I don't think any of that BS that we've been seeing lately does any good for any one. If it does it might be time to get the meds updated. Having said that there are a LOT of good people here. There comes a time when every one just needs to accept every one else for who they are, forget the past and move on. Even brothers need to beat the shite out of each other once in a while. 
Either way there's no one here I can think of that I wouldn't but a beer for and many I'm glad to call friends.


----------



## daveb (May 21, 2013)

Foodie MCHomeCook. Can I get that put on my W&S apron?


----------



## Mrmnms (May 21, 2013)

A voice of reason. Excellent!


----------



## sachem allison (May 21, 2013)

personally, I really can't stand you guys. You all disgust must me especially, when Lefty sends me those picks of Chris in the Pam Anderson suit. I think I just vomited in my mouth.:eeew:uke:


----------



## WildBoar (May 21, 2013)

Bah, that was just from the moonshine you made in your bathtub. If the pics bothered you that much you would not have printed them out and taped them to your wall. But yeah, I agree with Knyfe and everyone else who posted in this thread. I've met a lot of nice people on this forum, and have enjoyed meeting a couple dozen in person at the ECGs and during 'knife swaps'. Even enjoyed dinner with another forum member last night! (yes, of course we briefly discuss the current state of KKF affairs)


----------



## Miles (May 21, 2013)

Couldn't have put it better, Chris. I definitely consider most of the folks here friends as well, regardless of whether we've met in real life, PM'd or whatever else. KKF is a very cool place and I'm glad to be a part of it. I kind of think of it as a strange bar, albeit one where everyone is heavily armed with serious steel. I might not know everyone really well, but I know just about everyone. I enjoy my time here and enjoy hearing what everyone else has to say, show, and share. It shoehorns very nicely into my work and I too think it helps me be a better instructor and teacher to both my students and my crew. Plus, let's be honest, outside of a kitchen where else can you really geek out on kitchen knives without folks looking at you funny and subtly putting some space between you and them?


----------



## marc4pt0 (May 21, 2013)

If it weren't for Hoss PMing me mentioning that I'm coming up on 444 posts I probably would have missed it, then realize it too late, then cry like a 2 week old baby girl. He also added some humor telling me that my next post better be used wisely. Naturally I agree. Just coming home from work and tuning into KKF, this is the first thread I came across. And I think it's more than worth my number 444!
Chris, I'm glad you started this feel good thread. Digging the vibe here right now, and really appreciate the reminder that this forum rocks. Personally, I never forgot how groovy this place is, but love reminders all the same. Cheers to you, and to everybody else that helps this place be exactly what it is- cool as ****, baby.
Cheers, and peace!
#444 out


----------



## DevinT (May 21, 2013)

worthy bro

Hoss


----------



## Miles (May 21, 2013)

Definitely worthy :doublethumbsup:


----------



## mr drinky (May 21, 2013)

Good points, good people, good forum -- with the occasional emotional distraction. I'm fine with that combo. 

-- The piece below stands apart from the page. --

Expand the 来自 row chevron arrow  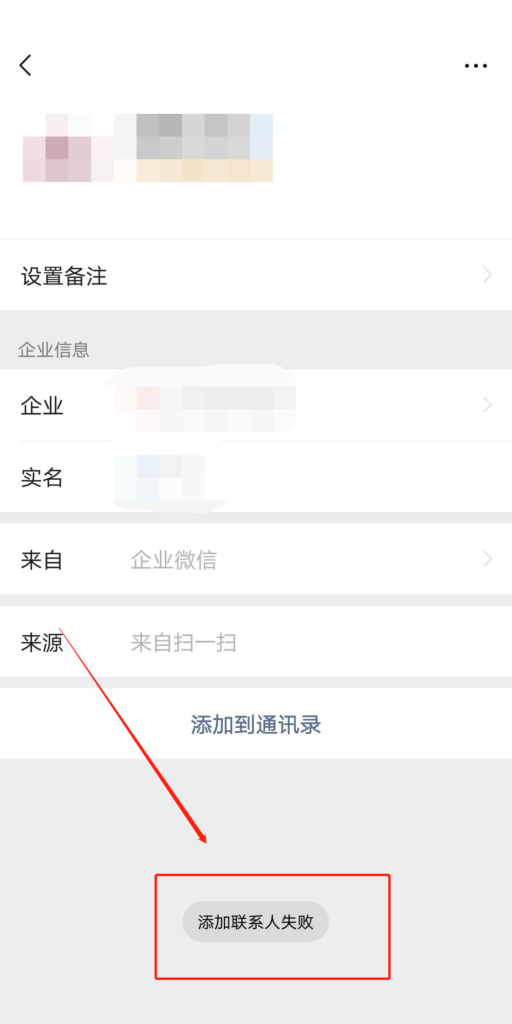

And let's put it in perspective in a different knifey way. I am more pissed I didn't pick up that DT spicy white gyuto that was up for sale than anything that was said in any post in the last year.

k.


----------



## knyfeknerd (May 22, 2013)

Congrats on #444!
Here's to #4444!


----------



## Chuckles (May 22, 2013)

I'm a little weirded out by marc4pt0 and his 4 thing. And glad to find a thread I want to post in. But mostly weirded out. And not over the tuxedo knife yet.


----------



## Miles (May 22, 2013)

mr drinky said:


> And let's put it in perspective in a different knifey way. I am more pissed I didn't pick up that DT spicy white gyuto that was up for sale than anything that was said in any post in the last year.
> 
> k.



LOL!


----------



## Johnny.B.Good (May 22, 2013)

Nice post, Chris.

KKF is a special place.


----------



## DevinT (May 22, 2013)

Chuckles said:


> I'm a little weirded out by marc4pt0 and his 4 thing. And glad to find a thread I want to post in. But mostly weirded out. And not over the tuxedo knife yet.



It's good luck, kinda like a four leaf clover.

Hoss


----------



## Crothcipt (May 23, 2013)

I have missed this place a lot. I have so many things I want to show that I have been doing, but still not enough time. 

Gratz on the four hundredth, forty fourth post. Def worthey of the thread.


----------



## panda (May 23, 2013)

first thing i do when i wake up is browse for new posts/threads on here. and even check from my phone during my smoke breaks at work, lol.


----------